Trevor Bauer offering weak apology to Mets fans after Super Bowl was sad

PITTSBURGH, PA - SEPTEMBER 04: Trevor Bauer #27 of the Cincinnati Reds delivers a pitch in the first inning during game two of a doubleheader against the Pittsburgh Pirates at PNC Park on September 4, 2020 in Pittsburgh, Pennsylvania. (Photo by Justin Berl/Getty Images)
PITTSBURGH, PA - SEPTEMBER 04: Trevor Bauer #27 of the Cincinnati Reds delivers a pitch in the first inning during game two of a doubleheader against the Pittsburgh Pirates at PNC Park on September 4, 2020 in Pittsburgh, Pennsylvania. (Photo by Justin Berl/Getty Images) /
facebooktwitterreddit

Shoutout to Trevor Bauer burying his apology to New York in the deluge of post-Super Bowl content. So glad the Yankees stayed miles away from this guy.

A key way of showing you’re genuinely remorseful for your actions is to broadcast your apology during the most visible moment possible. A quiet, contemplative break in the action where your words of wisdom can be parsed, analyzed, and absorbed by those you have hurt.

Nah. Can’t make that happen. What about the very end of the fourth quarter of the Super Bowl?

New Los Angeles Dodgers No. 3 (No. 4?) starter Trevor Bauer spent the waning seconds of his free agency trolling the Mets one final time, like a second-string guard dunking as the buzzer sounds up 12.
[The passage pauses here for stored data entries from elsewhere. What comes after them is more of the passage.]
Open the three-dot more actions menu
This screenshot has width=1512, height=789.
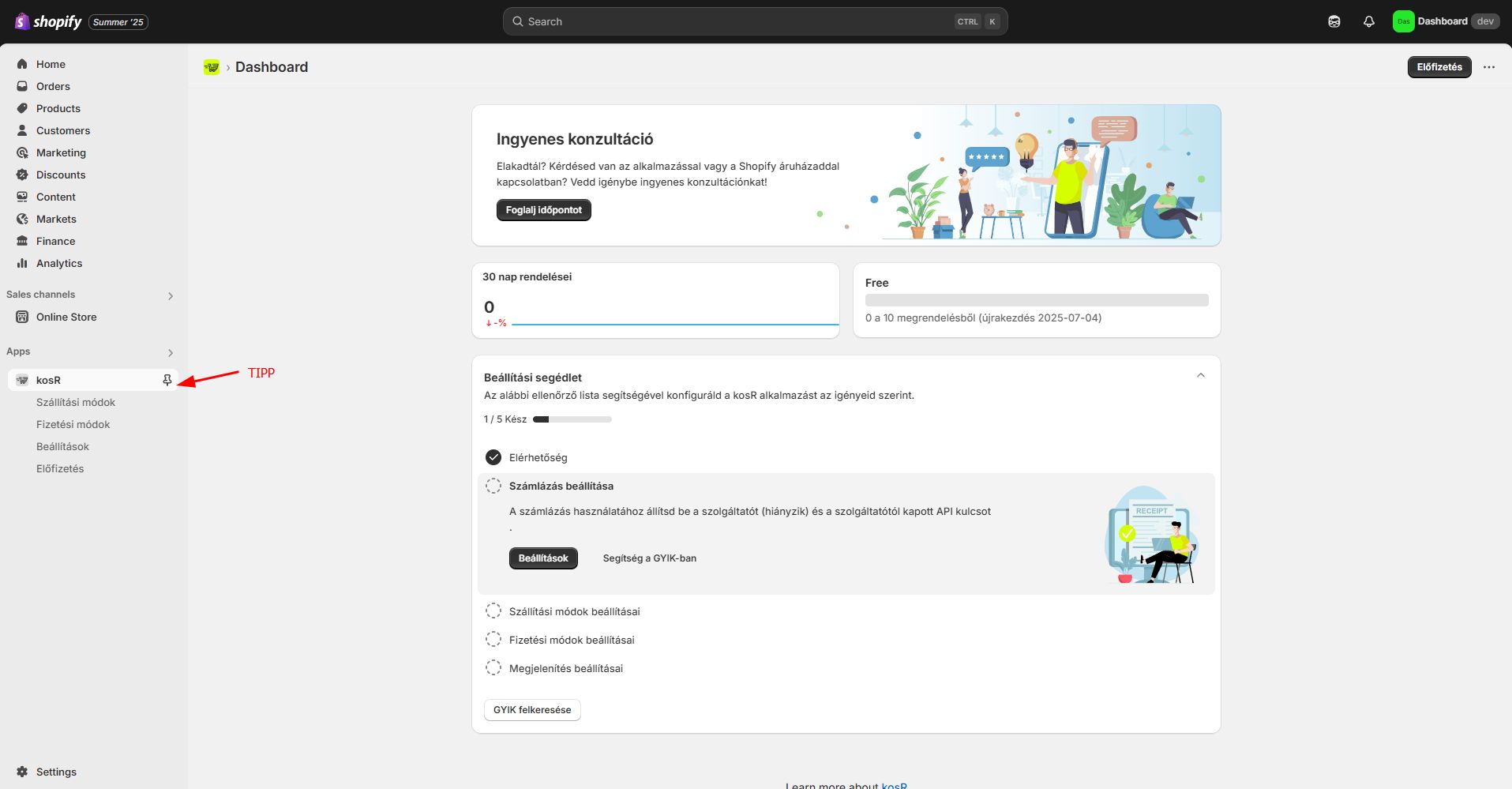click(x=1489, y=67)
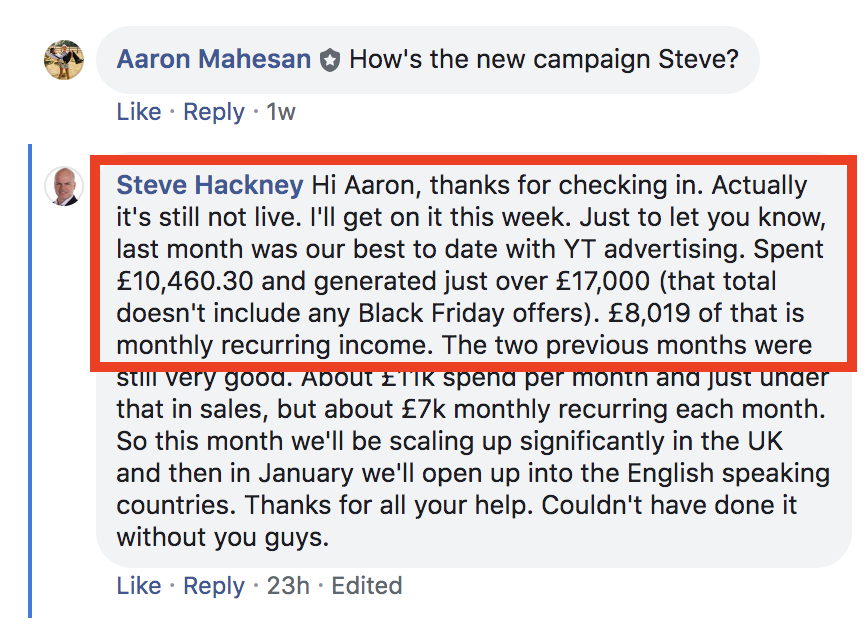The image size is (868, 630).
Task: Reply to Aaron Mahesan's comment
Action: tap(214, 112)
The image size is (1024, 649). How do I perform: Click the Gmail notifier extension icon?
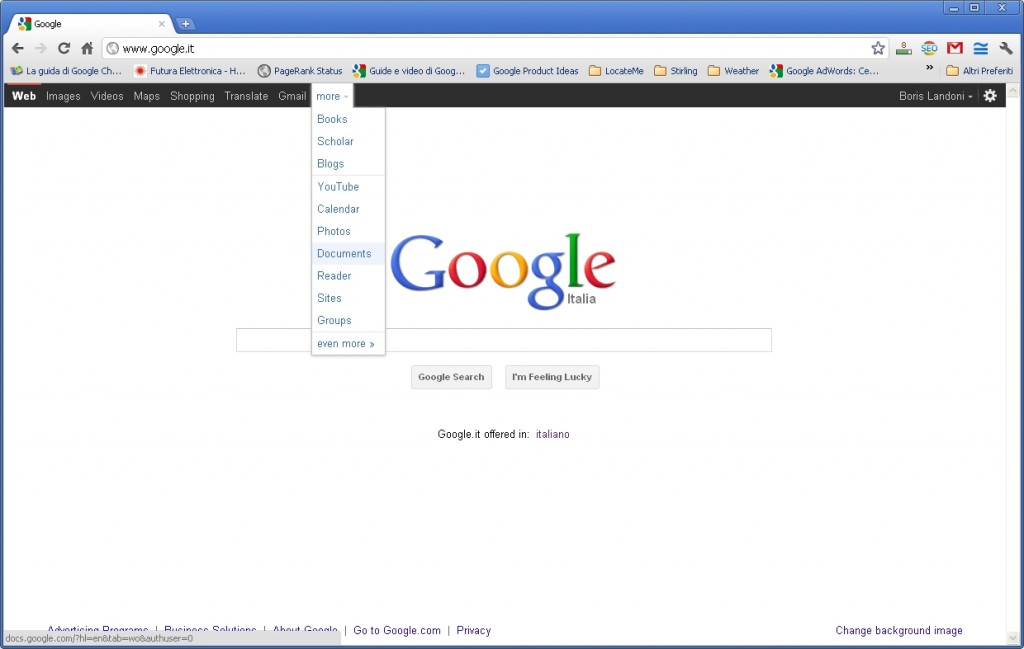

While the rest of the world believed this offseason’s prize was going to Flushing, as Bob Nightengale told us, the righty’s website began offering Mets shirts, featuring a cartoon Bauer enjoying the Big Apple. It also began emailing off promo codes to fans featuring the hashtag #LFGM, the intent of which there is no mistaking. These aren’t the kinds of things you do by accident. They’re either the result of gross web negligence or garden-variety immaturity.

Bauer would like Mets fans to believe that web page after web page were released due to pure incompetence, and he’s so confident in that theory he ripped off a multi-tweet thread while Tom Brady was on the podium snaggin’ that Lombardi.

Something tells me Bauer’s Twitter is going to alternate between pithy whining and 35-tweet apology threads for the next decade. If that interests you, then by all means, keep on following.

On top of everything insipid about this — the apology’s timing, the behavior in the first place, the dragged-out free agency process “unlike any other” — there can’t have been more teams than the Mets and Dodgers involved in these discussions. At least, not for the past several weeks. Bauer and his dedicated team couldn’t keep two different links straight?

Let’s also not forget that the Mets legitimately thought they had signed Bauer at one point last week, within the final 24 hours of the negotiation process. Perhaps that could’ve factored into the premature launch of all this merchandise? And perhaps it’s fair to be angry about what appears to be a reneging? No, not “negging”; that’s the way Bauer picks up women. Reneging.

Add in the fact that Bauer’s agent Rachel Luba was goofing with Mets Twitter in the wake of the all-important decision, and this apology rings hollower than the pitcher’s skull.

Bauer’s world-famous brand is mostly trolling, arguing, and seeking out teenagers to belittle in his spare time.

If you believe he’s really, truly sorry for this web “glitch,” then it might be worth asking him why he’s not quite as publicly sorry for the documented evidence he’s led countless abusive online mobs.

Looking forward to reading his personal account of that behavior at halftime of Game 7 of the NBA Finals.